According to the Department of Justice, a federal jury in Tennessee convicted a Tennessee man of attempting to provide material support to ISIS.
Benjamin Carpenter, 31, of Knoxville, was found guilty of terrorism on Thursday after an eight-day trial. Carpenter, also known as Abu Hamza, faces up to 20 years in prison and a lifetime of supervised release.
According to testimony produced at trial, Carpenter was the leader of Ahlut-Tawhid Publications, an international organisation of pro-ISIS supporters dedicated to translating, manufacturing, and distributing ISIS propaganda worldwide.
“For years, Carpenter, using his alias ‘Abu Hamza,’ published a large body of ISIS media, including his weekly newsletter ‘From Dabiq to Rome,’ a periodical that, among other things, celebrated the deaths of American soldiers, glorified suicide bomber, and called for open war against the United States and its Western allies,” the Department wrote in a press release.
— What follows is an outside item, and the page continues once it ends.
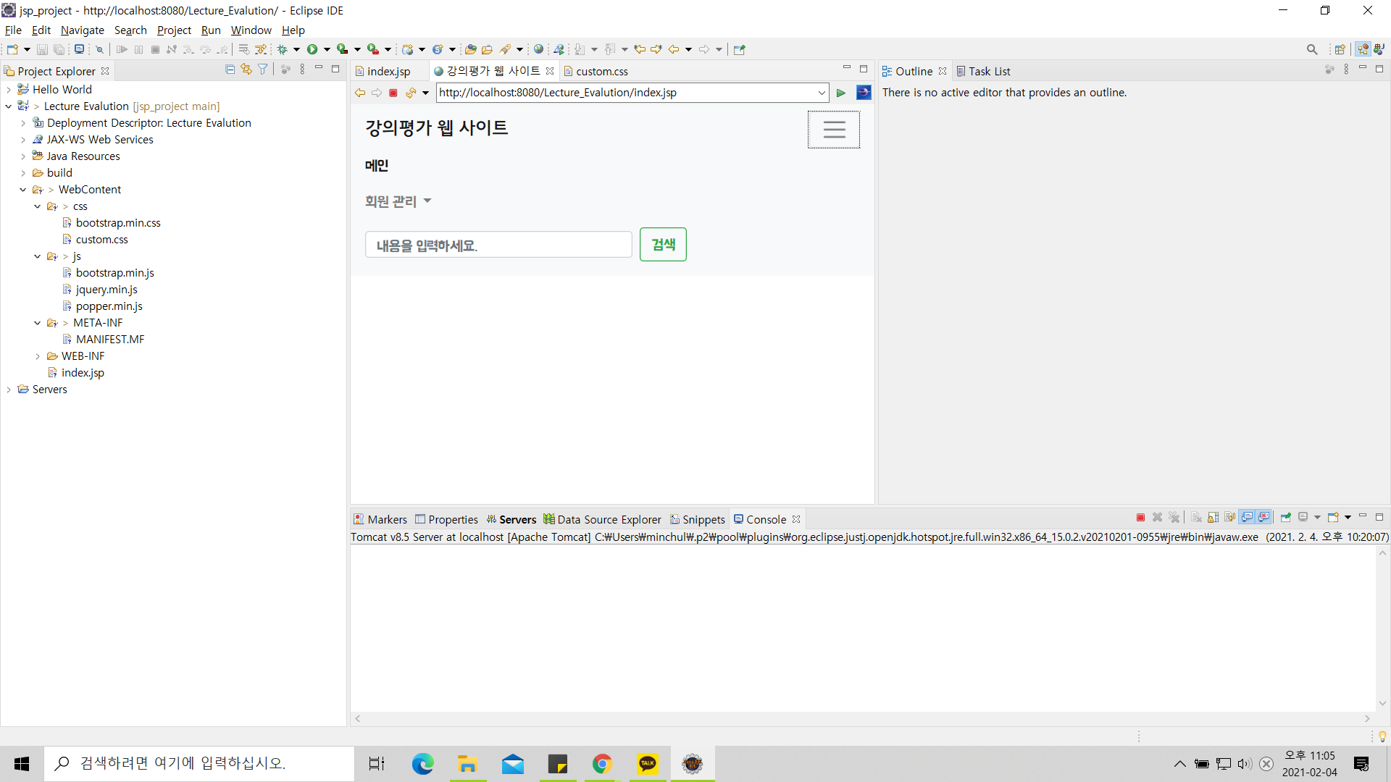Open the web browser globe toolbar icon
This screenshot has width=1391, height=782.
click(538, 49)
“In 2020 and 2021, Carpenter contacted an individual he believed to be affiliated with ISIS’s central media bureau and provided translation services for a project intended to relaunch Al-Hayat Media Center, ISIS’s official foreign-language media arm,” the release continued.
Carpenter was detained on March 24, 2021, following a federal grand jury indictment accusing him of intending to provide material assistance and resources to ISIS, a designated foreign terrorist organisation.
Carpenter’s sentence will be handed down at a later date.